Mediator: the Paris prosecutor’s office appeals for the partial release of Servier laboratories

The Paris prosecutor’s office announced on Tuesday that it had appealed against the partial release of Servier laboratories in the Mediator case, a drug held responsible for hundreds of deaths and one of the worst French health scandals.

Servier laboratories were found guilty on March 29 of “aggravated deception” and “unintentional homicides and injuries”, but acquitted of the offenses of improperly obtaining marketing authorization and fraud.

They were sentenced by the Paris Criminal Court to a fine of 2.718 million euros.

The prosecution, which in June 2020 requested a total of 10.228 million euros in fines against the parent company and five companies of the pharmaceutical group, has therefore decided to appeal this partial release.

This call “concerns the former operational director and certain companies of the Servier group,” said the public prosecutor in a press release.

“I take note of this decision”, reacted to AFP Me François de Castro, lawyer of the Servier laboratories. “We will also appeal,” he said.

For Charles Joseph-Oudin, counsel to several hundred direct victims, “this call was a decision wanted by my clients and we salute it”. “In the court’s decision, there was a very disturbing element: the fact that social security and mutual societies are not reimbursed for very large sums”, continues the lawyer.

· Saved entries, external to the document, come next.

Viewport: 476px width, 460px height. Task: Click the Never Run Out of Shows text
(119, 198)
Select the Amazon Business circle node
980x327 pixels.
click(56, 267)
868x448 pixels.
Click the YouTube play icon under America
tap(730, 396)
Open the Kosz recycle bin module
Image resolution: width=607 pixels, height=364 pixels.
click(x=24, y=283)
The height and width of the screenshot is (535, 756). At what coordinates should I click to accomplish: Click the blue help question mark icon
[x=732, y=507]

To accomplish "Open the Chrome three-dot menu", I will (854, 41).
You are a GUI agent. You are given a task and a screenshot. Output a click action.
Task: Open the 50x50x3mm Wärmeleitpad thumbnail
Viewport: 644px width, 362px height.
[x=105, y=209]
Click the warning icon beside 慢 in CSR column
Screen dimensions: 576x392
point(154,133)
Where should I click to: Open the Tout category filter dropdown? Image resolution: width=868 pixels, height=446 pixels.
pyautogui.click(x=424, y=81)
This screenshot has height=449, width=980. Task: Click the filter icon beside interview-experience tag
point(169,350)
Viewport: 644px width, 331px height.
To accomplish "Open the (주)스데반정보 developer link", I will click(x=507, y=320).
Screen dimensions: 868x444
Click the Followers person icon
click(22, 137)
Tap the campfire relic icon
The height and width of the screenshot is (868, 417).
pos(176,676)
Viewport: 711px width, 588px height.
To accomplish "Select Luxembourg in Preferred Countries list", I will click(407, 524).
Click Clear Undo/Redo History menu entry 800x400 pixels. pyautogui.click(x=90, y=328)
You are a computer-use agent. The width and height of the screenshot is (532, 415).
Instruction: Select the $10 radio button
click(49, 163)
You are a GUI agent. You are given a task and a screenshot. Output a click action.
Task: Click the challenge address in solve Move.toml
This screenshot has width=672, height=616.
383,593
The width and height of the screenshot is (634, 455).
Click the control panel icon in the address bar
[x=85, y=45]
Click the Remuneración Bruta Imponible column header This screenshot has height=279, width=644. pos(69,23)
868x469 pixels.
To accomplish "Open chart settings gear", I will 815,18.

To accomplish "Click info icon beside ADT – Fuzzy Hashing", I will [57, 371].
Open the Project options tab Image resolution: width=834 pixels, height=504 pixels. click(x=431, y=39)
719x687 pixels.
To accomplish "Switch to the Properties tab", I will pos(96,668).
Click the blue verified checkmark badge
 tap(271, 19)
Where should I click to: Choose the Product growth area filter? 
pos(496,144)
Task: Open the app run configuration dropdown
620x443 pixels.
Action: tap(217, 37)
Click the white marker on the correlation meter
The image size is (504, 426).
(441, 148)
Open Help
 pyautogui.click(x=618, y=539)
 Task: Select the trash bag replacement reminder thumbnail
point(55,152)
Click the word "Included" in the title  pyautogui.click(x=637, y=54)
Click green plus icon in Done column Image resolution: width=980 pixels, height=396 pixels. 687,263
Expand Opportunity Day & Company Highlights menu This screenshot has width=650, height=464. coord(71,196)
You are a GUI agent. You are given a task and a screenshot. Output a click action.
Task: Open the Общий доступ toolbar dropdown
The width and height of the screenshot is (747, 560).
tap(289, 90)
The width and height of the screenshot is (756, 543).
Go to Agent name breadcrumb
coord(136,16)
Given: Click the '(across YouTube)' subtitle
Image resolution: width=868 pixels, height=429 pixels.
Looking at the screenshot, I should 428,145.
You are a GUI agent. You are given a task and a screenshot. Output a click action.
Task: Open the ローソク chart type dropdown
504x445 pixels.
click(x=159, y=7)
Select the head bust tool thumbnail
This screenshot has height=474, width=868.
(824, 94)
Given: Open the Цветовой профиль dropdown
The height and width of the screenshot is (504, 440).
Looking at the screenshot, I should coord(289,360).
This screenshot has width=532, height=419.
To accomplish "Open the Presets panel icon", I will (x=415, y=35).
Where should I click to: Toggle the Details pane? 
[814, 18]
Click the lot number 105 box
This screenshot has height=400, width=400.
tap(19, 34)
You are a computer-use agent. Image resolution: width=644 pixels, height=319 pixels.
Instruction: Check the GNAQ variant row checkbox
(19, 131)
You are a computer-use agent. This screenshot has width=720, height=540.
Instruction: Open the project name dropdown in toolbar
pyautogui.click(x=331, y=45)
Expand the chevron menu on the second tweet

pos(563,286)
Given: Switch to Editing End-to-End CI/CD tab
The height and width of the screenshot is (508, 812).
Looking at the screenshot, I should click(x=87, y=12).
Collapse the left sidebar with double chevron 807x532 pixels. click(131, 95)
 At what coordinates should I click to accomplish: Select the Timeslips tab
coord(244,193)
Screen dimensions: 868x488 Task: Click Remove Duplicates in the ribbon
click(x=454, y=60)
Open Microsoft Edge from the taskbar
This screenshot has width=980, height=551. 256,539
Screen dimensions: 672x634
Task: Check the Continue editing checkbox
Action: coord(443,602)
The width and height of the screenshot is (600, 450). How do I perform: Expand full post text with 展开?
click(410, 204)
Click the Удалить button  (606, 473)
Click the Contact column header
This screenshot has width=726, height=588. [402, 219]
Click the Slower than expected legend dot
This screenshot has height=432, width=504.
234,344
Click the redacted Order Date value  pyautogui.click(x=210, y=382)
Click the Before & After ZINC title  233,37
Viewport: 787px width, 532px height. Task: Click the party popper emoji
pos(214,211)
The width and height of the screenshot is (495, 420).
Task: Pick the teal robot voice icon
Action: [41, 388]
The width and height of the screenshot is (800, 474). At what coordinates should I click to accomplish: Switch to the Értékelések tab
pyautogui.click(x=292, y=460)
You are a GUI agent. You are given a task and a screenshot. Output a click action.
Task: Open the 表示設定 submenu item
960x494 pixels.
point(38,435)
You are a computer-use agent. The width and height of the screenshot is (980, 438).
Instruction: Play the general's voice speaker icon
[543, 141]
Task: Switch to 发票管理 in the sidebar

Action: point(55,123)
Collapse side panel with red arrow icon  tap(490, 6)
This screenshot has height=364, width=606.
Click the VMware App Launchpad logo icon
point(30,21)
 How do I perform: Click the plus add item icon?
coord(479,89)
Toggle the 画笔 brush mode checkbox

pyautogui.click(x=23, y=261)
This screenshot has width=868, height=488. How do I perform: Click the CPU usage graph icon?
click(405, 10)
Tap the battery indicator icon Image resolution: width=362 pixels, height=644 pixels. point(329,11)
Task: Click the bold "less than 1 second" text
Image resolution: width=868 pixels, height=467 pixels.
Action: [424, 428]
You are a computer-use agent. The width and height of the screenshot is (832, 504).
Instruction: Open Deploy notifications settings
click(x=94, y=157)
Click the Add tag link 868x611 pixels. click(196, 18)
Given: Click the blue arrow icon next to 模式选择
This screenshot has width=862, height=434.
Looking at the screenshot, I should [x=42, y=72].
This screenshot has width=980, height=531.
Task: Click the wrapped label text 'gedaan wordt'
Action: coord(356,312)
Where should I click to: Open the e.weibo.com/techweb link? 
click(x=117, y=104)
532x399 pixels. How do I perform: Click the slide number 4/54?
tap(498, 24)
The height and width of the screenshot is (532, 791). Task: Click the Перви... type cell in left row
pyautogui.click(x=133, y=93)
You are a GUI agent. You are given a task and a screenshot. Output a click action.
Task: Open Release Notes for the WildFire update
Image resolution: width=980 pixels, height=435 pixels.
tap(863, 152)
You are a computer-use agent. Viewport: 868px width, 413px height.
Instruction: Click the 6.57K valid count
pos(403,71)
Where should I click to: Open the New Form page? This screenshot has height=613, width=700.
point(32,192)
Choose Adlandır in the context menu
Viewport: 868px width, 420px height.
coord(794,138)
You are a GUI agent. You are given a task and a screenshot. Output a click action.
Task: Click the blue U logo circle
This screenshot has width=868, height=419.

The firm and its former number two, Jean-Philippe Seta, sentenced him to four years of suspended imprisonment and a fine of 90,600 euros for “aggravated deception” and “involuntary homicides and injuries”, but released from fraud, will be therefore retried.

The court considered that the companies of the group and Mr. Seta are “the authors of a fraud of a considerable and unprecedented scale, of which thousands of patients were victims”, whereas they “had, from 1995 , of sufficient elements to become aware of the mortal risks which they made run “to the consumers of the Mediator.

Sentenced to a fine of 303,000 euros for having delayed in suspending the marketing of the Mediator despite its toxicity, the National Drug Safety Agency (ANSM, ex-Afssaps) had indicated that it would not appeal.

Marketed in 1976 for the treatment of diabetes but widely used as an appetite suppressant, the Mediator has been prescribed to around five million people and is the cause of serious damage to the heart valves (valve disease) and high blood pressure. pulmonary disease (PAH), a rare and fatal condition.

Its marketing was finally suspended on November 30, 2009.

More than 6,500 people became civil parties during this criminal trial, mainly for “deception”. Around 180 million euros in damages have been awarded to the victims in compensation for the damages suffered, according to preliminary estimates.

The investigation for “manslaughter and unintentional injury” is still ongoing and should give rise to a second trial.